## RECORDS FOR PROCESSING
------------------------

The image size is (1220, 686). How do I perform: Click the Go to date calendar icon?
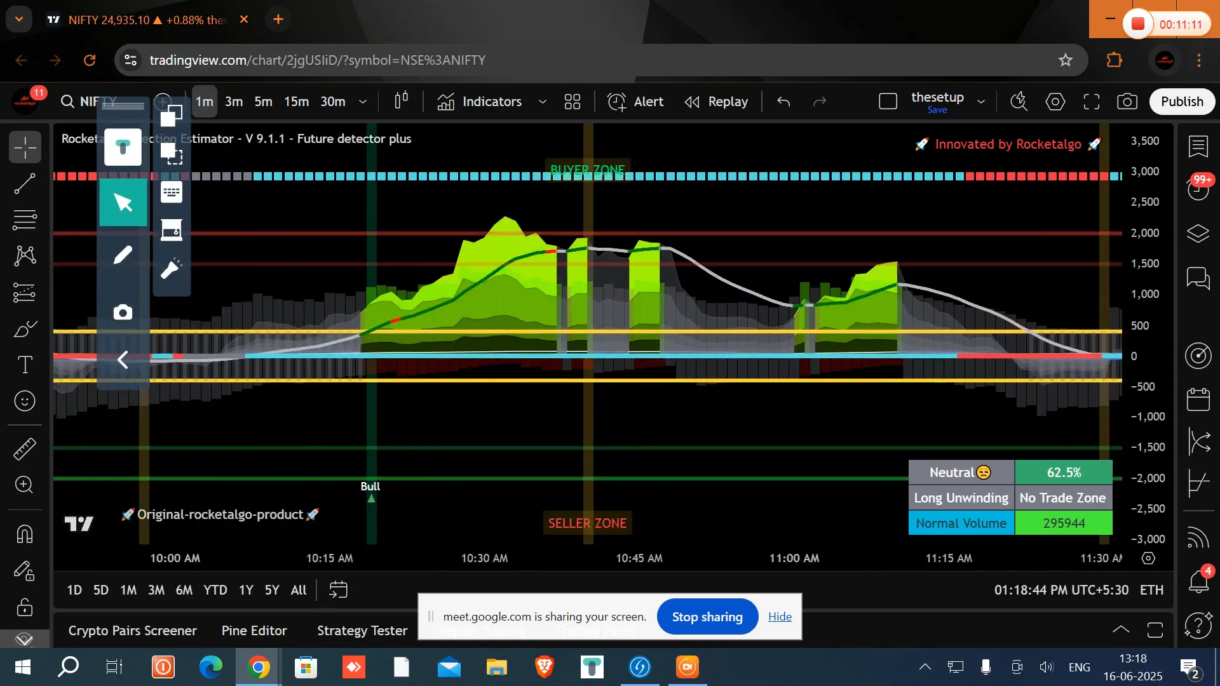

------------------------

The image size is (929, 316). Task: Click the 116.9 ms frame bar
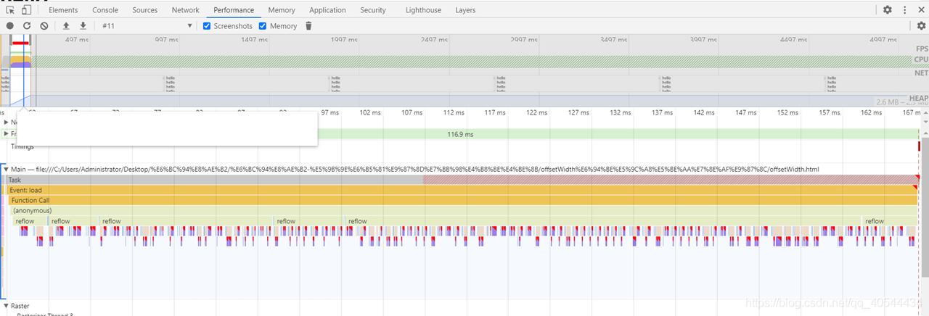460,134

------------------------

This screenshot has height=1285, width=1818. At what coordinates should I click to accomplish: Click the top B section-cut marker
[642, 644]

------------------------

## WRITTEN REQUEST
Copy every line above that contains the string "size", matching case exactly.

## EXERCISE SOLUTION
The image size is (1220, 686). How do I perform: Click the Go to date calendar icon?
The image size is (929, 316). Task: Click the 116.9 ms frame bar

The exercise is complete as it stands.